Enthalpy formation of fluorene: a challenging problem for theory or experiment?

Abstract

The large discrepancy between the experimental enthalpy of formation of fluorene and theoretical value calculated by the G3(MP2) method was revealed more than ten years ago. Three years later, a new experimental study of this compound was undertaken to ascertain whether there is any significant error in the thermochemical data. However, after this research, the agreement between theory and experiment was improved only slightly. In this work we decided to calculate the enthalpy of formation of fluorene using the high-level DLPNO-CCSD(T₁)/CBS method which shows better results compared to Gn theories.

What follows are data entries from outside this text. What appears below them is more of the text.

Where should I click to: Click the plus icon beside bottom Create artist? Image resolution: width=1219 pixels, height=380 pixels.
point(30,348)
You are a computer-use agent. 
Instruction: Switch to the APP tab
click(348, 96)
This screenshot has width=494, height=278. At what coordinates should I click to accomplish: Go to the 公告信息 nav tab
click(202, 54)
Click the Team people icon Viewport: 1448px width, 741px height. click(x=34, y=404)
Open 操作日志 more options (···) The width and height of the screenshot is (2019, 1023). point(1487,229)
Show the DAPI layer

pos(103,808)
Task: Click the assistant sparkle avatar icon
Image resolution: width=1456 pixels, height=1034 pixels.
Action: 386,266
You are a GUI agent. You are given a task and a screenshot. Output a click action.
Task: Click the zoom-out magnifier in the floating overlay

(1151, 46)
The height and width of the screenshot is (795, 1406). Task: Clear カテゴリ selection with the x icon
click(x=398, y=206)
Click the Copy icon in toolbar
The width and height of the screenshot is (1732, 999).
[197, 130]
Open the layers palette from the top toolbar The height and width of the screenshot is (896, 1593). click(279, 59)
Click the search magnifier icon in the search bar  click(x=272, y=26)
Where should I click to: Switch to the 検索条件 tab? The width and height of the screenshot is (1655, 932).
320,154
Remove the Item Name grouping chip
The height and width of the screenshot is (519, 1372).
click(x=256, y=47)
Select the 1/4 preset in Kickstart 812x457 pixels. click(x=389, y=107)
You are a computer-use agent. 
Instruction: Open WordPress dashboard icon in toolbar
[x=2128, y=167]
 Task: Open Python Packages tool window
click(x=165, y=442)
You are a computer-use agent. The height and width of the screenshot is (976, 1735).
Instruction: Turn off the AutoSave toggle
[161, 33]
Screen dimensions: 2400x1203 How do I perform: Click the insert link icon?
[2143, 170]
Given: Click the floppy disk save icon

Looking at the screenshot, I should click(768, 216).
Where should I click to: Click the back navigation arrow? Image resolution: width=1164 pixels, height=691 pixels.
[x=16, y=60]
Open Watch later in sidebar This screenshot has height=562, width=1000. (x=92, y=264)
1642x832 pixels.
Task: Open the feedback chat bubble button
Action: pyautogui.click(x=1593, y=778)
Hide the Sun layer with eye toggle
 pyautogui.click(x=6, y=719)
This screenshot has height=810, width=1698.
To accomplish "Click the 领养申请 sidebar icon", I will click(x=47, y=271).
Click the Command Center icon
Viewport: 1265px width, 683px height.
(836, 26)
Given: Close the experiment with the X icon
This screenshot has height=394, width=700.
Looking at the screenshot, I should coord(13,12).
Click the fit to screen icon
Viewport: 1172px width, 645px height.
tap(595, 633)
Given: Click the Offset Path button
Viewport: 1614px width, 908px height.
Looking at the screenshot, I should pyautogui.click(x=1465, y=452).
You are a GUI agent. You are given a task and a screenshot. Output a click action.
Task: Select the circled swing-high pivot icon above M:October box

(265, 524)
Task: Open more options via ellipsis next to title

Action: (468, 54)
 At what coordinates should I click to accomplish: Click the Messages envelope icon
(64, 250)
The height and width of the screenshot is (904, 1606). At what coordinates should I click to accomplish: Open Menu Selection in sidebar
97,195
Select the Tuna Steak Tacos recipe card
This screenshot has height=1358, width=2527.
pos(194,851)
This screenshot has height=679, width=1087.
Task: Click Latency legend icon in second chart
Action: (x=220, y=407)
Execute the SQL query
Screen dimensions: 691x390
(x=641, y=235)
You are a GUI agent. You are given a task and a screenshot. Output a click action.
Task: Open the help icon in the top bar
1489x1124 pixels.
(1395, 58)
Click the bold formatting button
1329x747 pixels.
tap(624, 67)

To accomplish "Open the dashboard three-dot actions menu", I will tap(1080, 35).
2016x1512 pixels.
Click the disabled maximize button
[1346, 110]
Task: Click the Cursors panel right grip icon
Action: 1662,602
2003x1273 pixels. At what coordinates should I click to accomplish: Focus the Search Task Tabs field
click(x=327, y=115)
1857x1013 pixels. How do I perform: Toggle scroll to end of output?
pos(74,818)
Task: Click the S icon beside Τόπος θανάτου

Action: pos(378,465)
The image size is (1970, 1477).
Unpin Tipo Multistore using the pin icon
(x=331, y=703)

To examine the accuracy of the available experimental data, the calculations were performed not only for fluorene but also for eleven fluorene derivatives. The discrepancy of about 9 kJ mol⁻¹ between the experimental and theoretical enthalpies of formation of fluorene was confirmed by the present calculations, whereas good agreement was observed for the fluorene derivatives. It is highly unlikely that this discrepancy may disappear when using a higher-level theory. The possible reason for such inconsistency might be the experimental difficulty associated with the glass transition discovered in the stable crystalline state of fluorene. In this case, new experiments using the latest methods, such as differential scanning calorimetry combined with X-ray powder diffraction, are needed to gain deeper insight into the solid phase transformations of fluorene.